I created this interface for a voice-based-bot that I'm running on a Raspberry Pi 3B. I'm using the AIY Voice HAT, but I was very displeased with the robotic-voice that's supplied by Google. After studying a few other voice options I decided on IBM's Watson because of it's high quality cadence and intonation. I added some features for my purposes and decided others may find some benefit in my effort. The package should work in other internet-connected & sound-output-capable devices.
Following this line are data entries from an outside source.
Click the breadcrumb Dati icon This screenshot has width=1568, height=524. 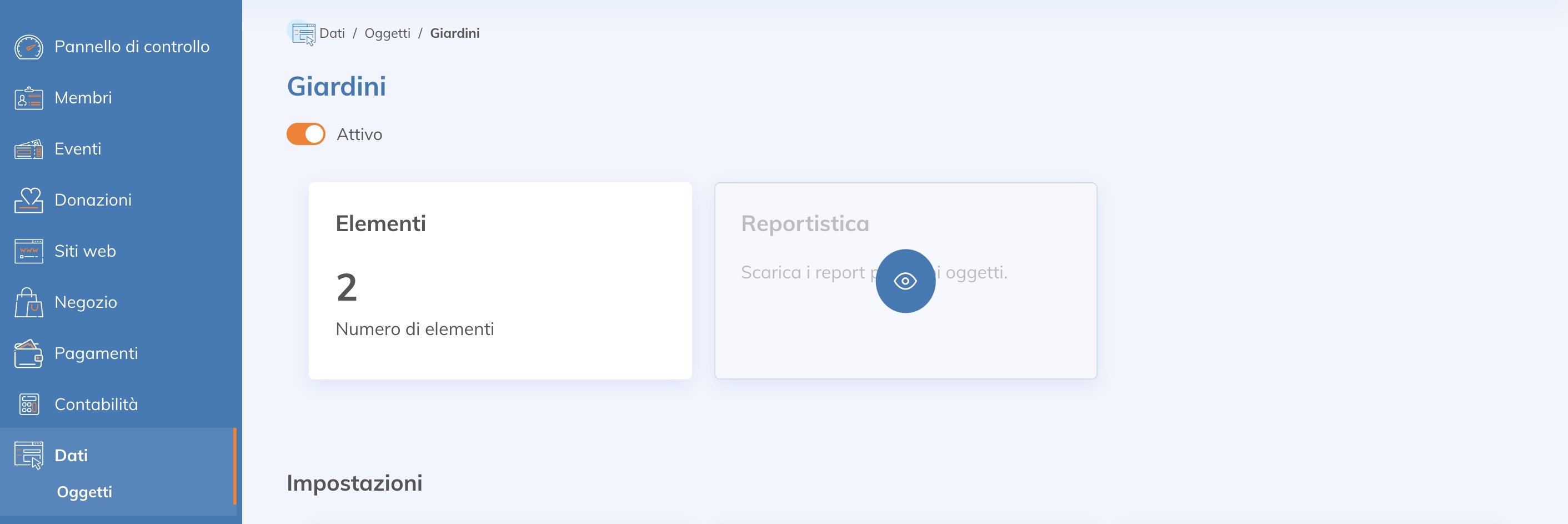click(303, 33)

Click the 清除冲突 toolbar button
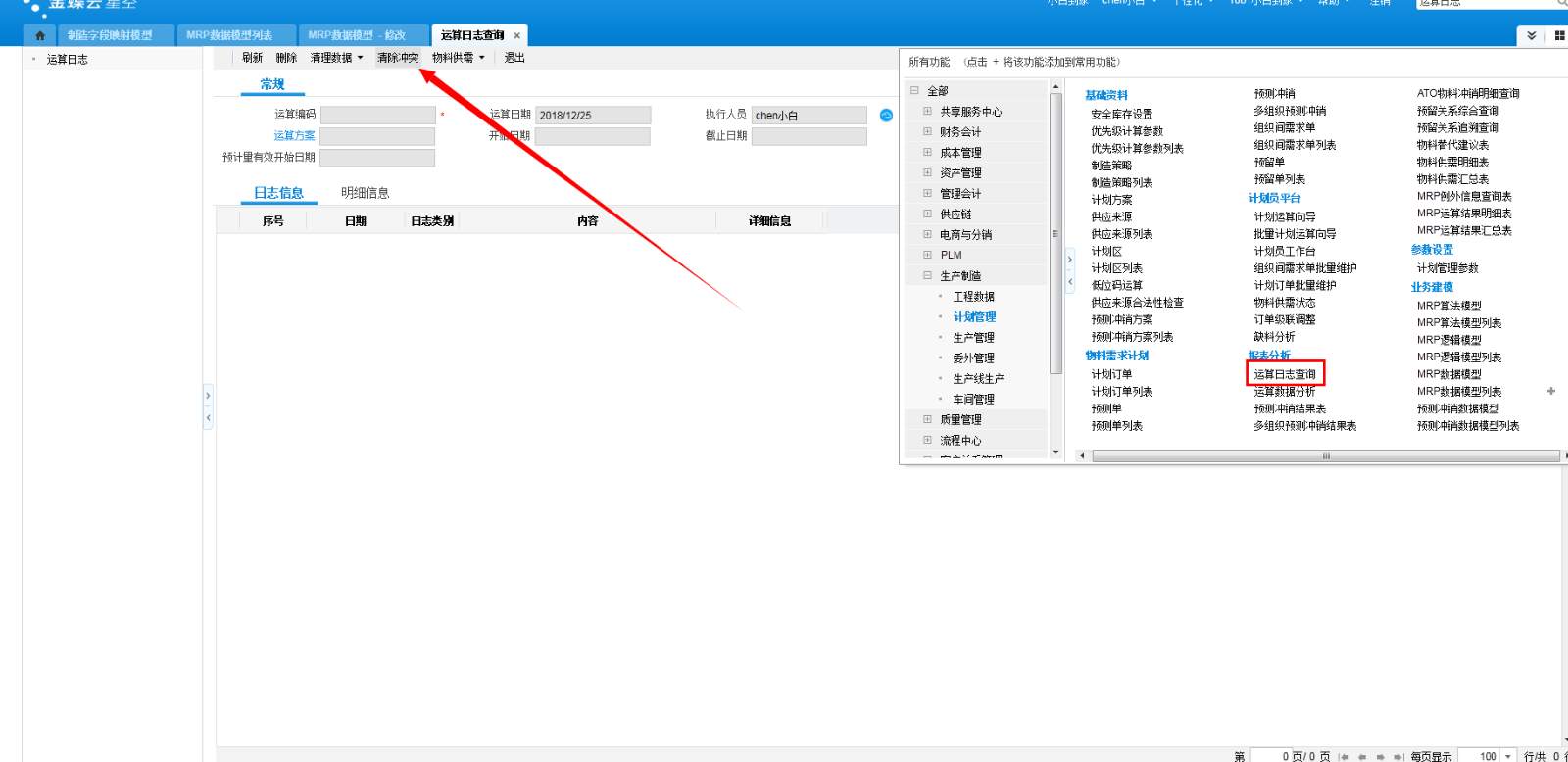point(398,58)
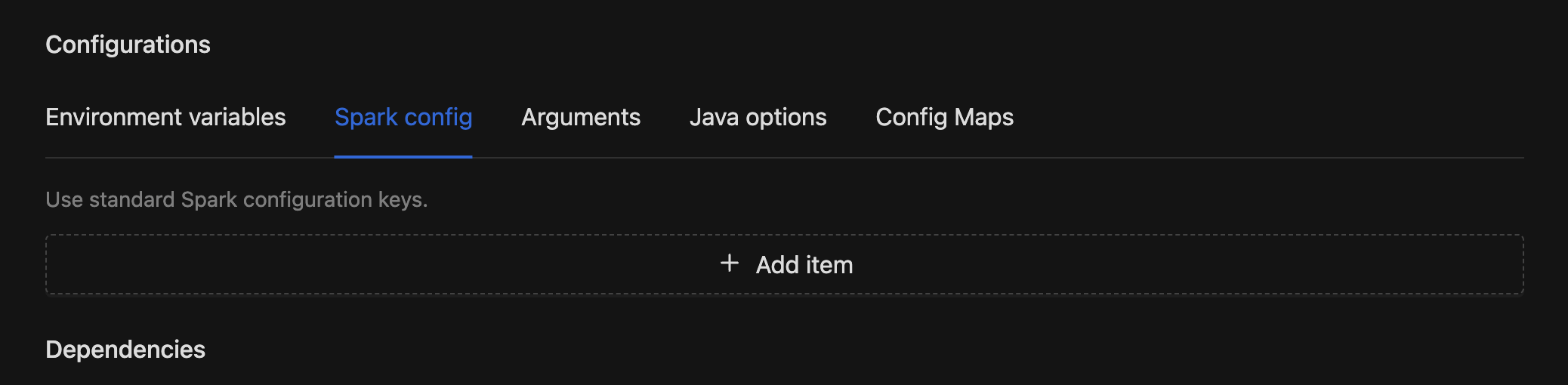Click the plus icon beside Add item
The height and width of the screenshot is (385, 1568).
[729, 263]
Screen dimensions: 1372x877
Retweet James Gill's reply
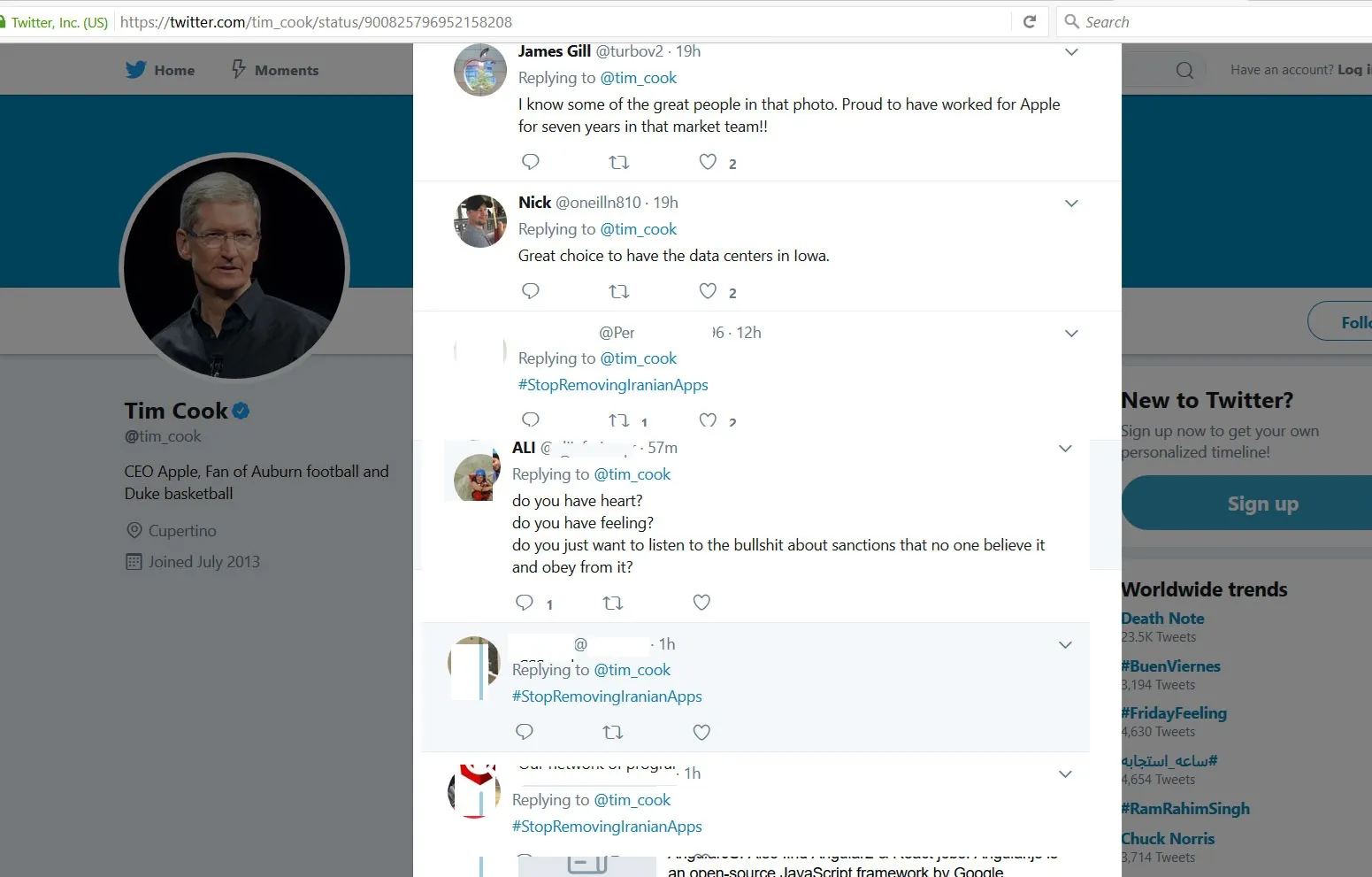click(x=619, y=162)
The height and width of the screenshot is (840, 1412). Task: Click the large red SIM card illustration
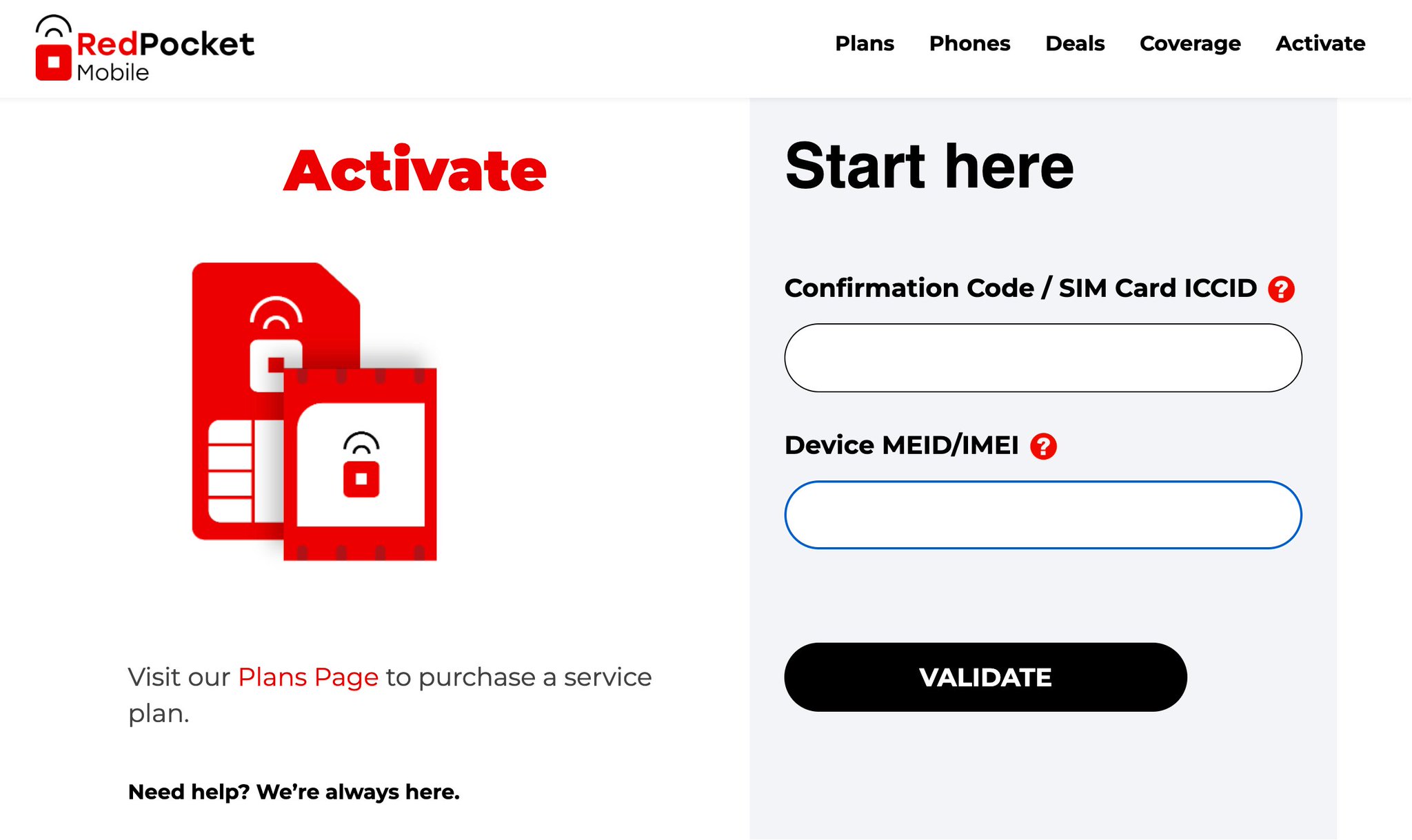[276, 401]
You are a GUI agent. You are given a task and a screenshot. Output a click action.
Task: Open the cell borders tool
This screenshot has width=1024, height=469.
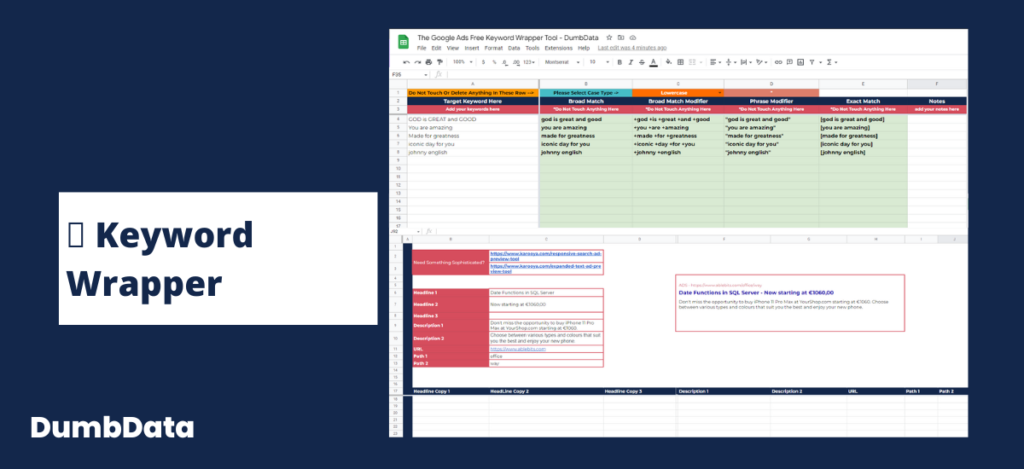tap(680, 62)
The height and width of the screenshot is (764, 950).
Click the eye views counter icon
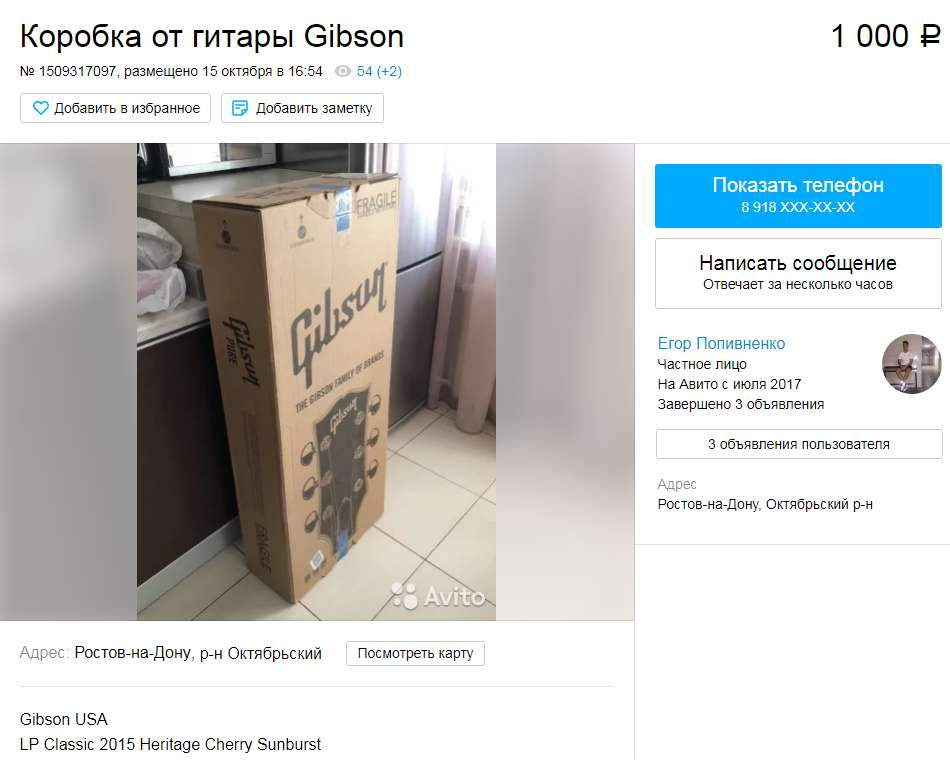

pip3 install watson-text-talker --user
Get IBM credentials for Watson Text-To-Speech, Lite Plan is FREE
from watson_text_talker import *
text_talker = TextTalker(api_key='your-watson-tts-api-key')
text_talker.say("Hello world!")
-
- lowers cloud round-trips
- keeps cost down
-
- segments phrases/sentences
- each segment can have it's own importance factor
-
- optional percentage chance that a phrase will be voiced
-
- optional quiet level factor can be applied to all optional phrases
- increases or decreases the likelihood that an optional phrase will be voiced
-
- very realistic sounding, with appropriate cadence and intonation
- voice selection: see here for selection available
- free tier plan: no credit card required, 10,000 characters per month at no cost
The package always caches new phrases to a file. The cache directory defaults to ./voice_mp3s
, but can also be defined in TT_Config. To regulate the filename I slugify the phrase. This has the advantage of making it human readable. The only caveat is the phrase MUST be limited to 255 characters.
Phrase grouping is based on array of tuples.
from watson_text_talker import *
text_talker = TextTalker(api_key='your-api-key')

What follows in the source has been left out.